Output, word for word, the lines of this listing that fall between the line with "Open battle record" and the line with "The image size is (1024, 768).", counting both of those lines, and no others.

═════ DATA SHOWN

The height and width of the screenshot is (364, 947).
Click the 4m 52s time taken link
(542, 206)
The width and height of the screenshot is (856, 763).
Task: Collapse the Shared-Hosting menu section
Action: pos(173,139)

══════════
═════ DATA SHOWN

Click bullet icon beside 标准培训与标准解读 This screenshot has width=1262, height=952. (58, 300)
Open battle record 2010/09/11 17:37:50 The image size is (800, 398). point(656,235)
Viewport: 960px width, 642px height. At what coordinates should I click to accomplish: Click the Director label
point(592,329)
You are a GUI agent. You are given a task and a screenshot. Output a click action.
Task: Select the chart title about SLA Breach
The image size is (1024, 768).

══════════
═════ DATA SHOWN

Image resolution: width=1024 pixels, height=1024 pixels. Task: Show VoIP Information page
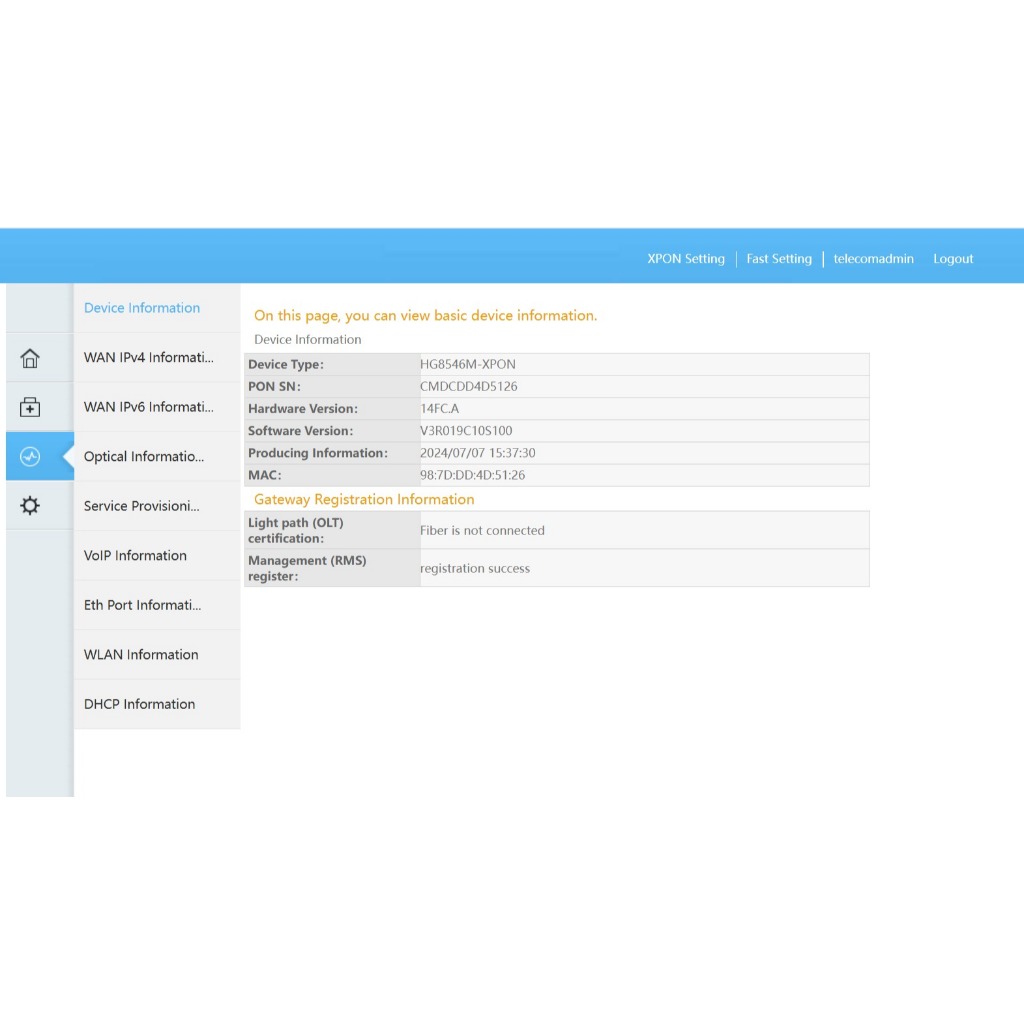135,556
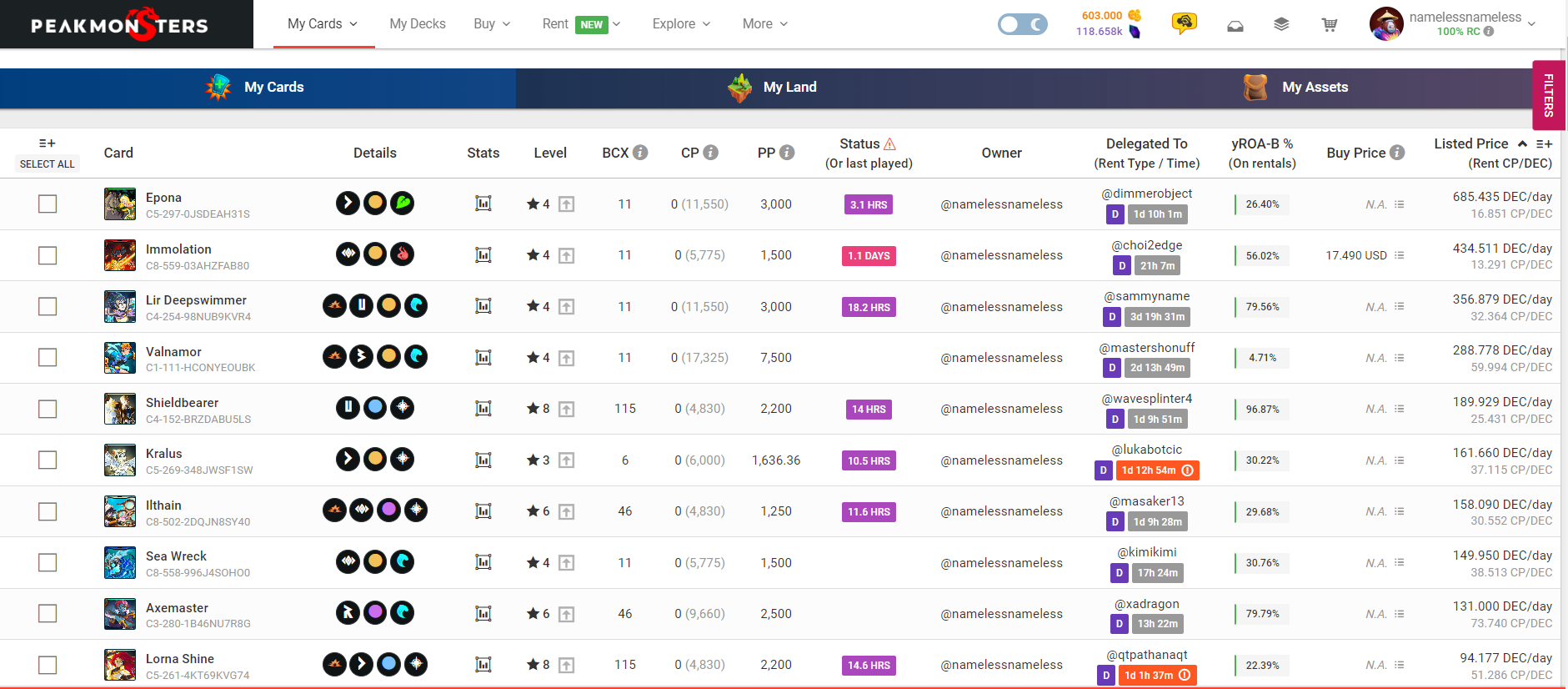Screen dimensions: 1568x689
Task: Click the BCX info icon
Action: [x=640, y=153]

══════════

● EXERCISE SOLUTION:
Open battle record 2010/09/11 17:37:50 The image size is (800, 398). point(656,235)
Viewport: 960px width, 642px height. At what coordinates should I click to accomplish: Click the Director label
point(592,329)
You are a GUI agent. You are given a task and a screenshot. Output a click action.
Task: Select the chart title about SLA Breach
The image size is (1024, 768).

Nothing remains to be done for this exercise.